People in the UK who encrypt their data are now obliged by law to give up the encryption keys to law enforcement officials if requested under the Regulation of Investigatory Powers Act 2000 (RIP Act).

Section 49 of Part III of the RIP Act compels a person, when served with a notice, to hand over an encryption key or render the requested material intelligible by the authorities.

This section of the legislation was included in the original draft but was not activated because encryption was not considered to be sufficiently widely used at the time to be of concern.

If the order to give up the encryption keys forms part of a terrorism investigation, refusal to do so can mean up to five years in jail. In non-terrorism cases refusal can mean a two-year sentence.

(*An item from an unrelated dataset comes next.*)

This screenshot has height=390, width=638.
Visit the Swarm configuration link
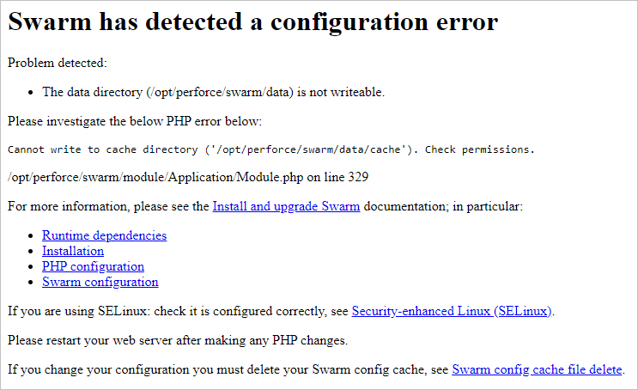100,282
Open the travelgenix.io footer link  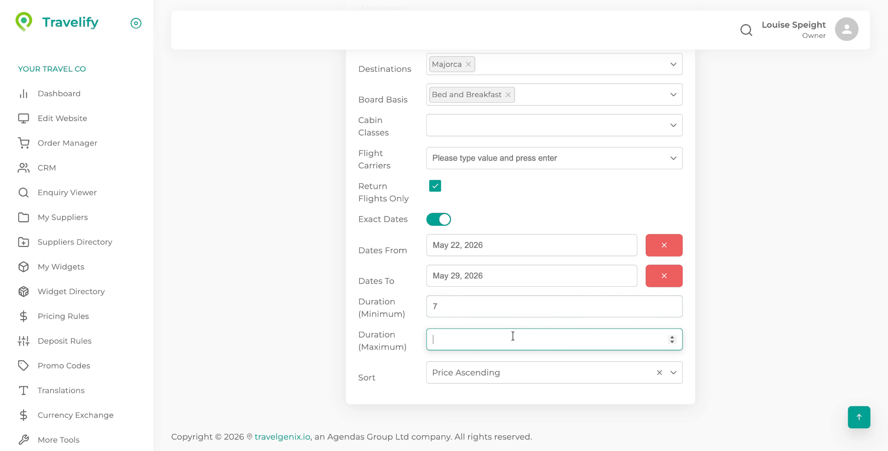[x=282, y=437]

The new law came into effect from 1 October, the same day that the RIP Act forced all telecoms companies to log details about every call and text message sent and received in the UK for one year.

The Home Office claims that the move will help in the investigation of terrorists as well as criminal gangs and paedophiles.

"The measures are intended to ensure that the ability of public authorities to protect the public and the effectiveness of their other statutory powers are not undermined by the use of technologies to protect electronic information," said a spokesman for the Home Office.

Civil liberty groups have slammed the activation of this part of the Act, however, saying that is it a major invasion of privacy and will have little or no purpose in solving crimes.

Those who genuinely have something to hide would be better off serving the two-year or five-year sentence than giving up the encryption key, the groups say.

Some commentators have also pointed out that, as the encryption key is usually a long series of alphanumeric characters, it is possible that the key may have been lost or forgotten, leaving the owner having to protest their innocence.

The Home Office defended the move, saying that it was consistent with the European Convention on Human Rights, which was last amended on 20 January 1966.

The UK government also made assurances that all requests would be necessary and proportionate.

If the authorities demand that information is provided from someone who believes this is not the case, the accused has the option of registering a complaint with the Investigatory Powers Tribunal which has the power to enforce or reject the demand.